Stored dataset items:
=====
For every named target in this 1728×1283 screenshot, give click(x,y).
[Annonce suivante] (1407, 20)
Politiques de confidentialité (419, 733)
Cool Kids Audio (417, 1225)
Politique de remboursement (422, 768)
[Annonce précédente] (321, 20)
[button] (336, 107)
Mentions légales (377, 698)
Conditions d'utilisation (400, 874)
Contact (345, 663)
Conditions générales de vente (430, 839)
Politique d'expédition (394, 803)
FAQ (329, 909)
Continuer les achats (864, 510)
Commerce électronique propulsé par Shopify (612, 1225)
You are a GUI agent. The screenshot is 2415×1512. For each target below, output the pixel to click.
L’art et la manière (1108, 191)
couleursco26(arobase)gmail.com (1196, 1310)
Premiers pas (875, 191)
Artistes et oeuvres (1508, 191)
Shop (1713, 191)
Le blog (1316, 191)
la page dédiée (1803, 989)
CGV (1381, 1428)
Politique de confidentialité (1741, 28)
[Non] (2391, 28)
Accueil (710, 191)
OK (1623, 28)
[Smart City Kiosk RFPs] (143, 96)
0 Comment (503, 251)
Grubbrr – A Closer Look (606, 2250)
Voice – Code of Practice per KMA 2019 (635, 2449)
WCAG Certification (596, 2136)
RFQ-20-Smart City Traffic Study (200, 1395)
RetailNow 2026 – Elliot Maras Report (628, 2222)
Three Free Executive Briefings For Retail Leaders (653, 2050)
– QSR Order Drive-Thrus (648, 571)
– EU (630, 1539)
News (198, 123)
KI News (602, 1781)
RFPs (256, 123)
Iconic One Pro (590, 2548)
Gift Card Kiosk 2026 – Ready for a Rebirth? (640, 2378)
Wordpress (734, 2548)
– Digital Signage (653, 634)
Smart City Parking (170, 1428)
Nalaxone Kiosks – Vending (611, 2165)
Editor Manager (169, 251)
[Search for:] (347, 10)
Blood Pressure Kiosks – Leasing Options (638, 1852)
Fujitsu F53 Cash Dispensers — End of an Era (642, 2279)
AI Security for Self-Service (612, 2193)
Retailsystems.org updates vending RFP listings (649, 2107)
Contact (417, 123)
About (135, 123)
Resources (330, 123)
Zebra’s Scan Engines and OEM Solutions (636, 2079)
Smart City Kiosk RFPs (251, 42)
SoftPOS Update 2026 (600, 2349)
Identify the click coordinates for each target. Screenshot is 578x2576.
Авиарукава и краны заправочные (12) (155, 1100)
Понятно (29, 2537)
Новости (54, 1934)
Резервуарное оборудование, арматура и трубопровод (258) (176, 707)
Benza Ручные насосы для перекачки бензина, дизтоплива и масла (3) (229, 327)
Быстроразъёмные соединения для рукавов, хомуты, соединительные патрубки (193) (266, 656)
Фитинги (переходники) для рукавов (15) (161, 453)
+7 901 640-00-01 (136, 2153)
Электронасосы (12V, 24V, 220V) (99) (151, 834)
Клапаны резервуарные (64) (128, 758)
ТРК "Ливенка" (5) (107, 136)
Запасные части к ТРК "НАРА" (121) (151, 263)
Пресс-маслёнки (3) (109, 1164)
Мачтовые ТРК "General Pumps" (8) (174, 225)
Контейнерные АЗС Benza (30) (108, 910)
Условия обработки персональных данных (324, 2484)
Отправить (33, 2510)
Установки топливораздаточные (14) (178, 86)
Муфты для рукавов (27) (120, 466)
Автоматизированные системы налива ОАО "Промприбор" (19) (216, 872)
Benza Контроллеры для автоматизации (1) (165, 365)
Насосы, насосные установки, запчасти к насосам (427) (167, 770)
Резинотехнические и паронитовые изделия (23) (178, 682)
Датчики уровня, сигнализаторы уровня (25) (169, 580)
=====
Return the span of lines in the data above that opens at the line with "[Search for:] (347, 10)" and closes at the line with "Benza Ручные насосы", exactly, ends included, nothing else.

Output:
[Search for:] (347, 10)
Blood Pressure Kiosks – Leasing Options (638, 1852)
Fujitsu F53 Cash Dispensers — End of an Era (642, 2279)
AI Security for Self-Service (612, 2193)
Retailsystems.org updates vending RFP listings (649, 2107)
Contact (417, 123)
About (135, 123)
Resources (330, 123)
Zebra’s Scan Engines and OEM Solutions (636, 2079)
Smart City Kiosk RFPs (251, 42)
SoftPOS Update 2026 (600, 2349)
Identify the click coordinates for each target. Screenshot is 578x2576.
Авиарукава и краны заправочные (12) (155, 1100)
Понятно (29, 2537)
Новости (54, 1934)
Резервуарное оборудование, арматура и трубопровод (258) (176, 707)
Benza Ручные насосы для перекачки бензина, дизтоплива и масла (3) (229, 327)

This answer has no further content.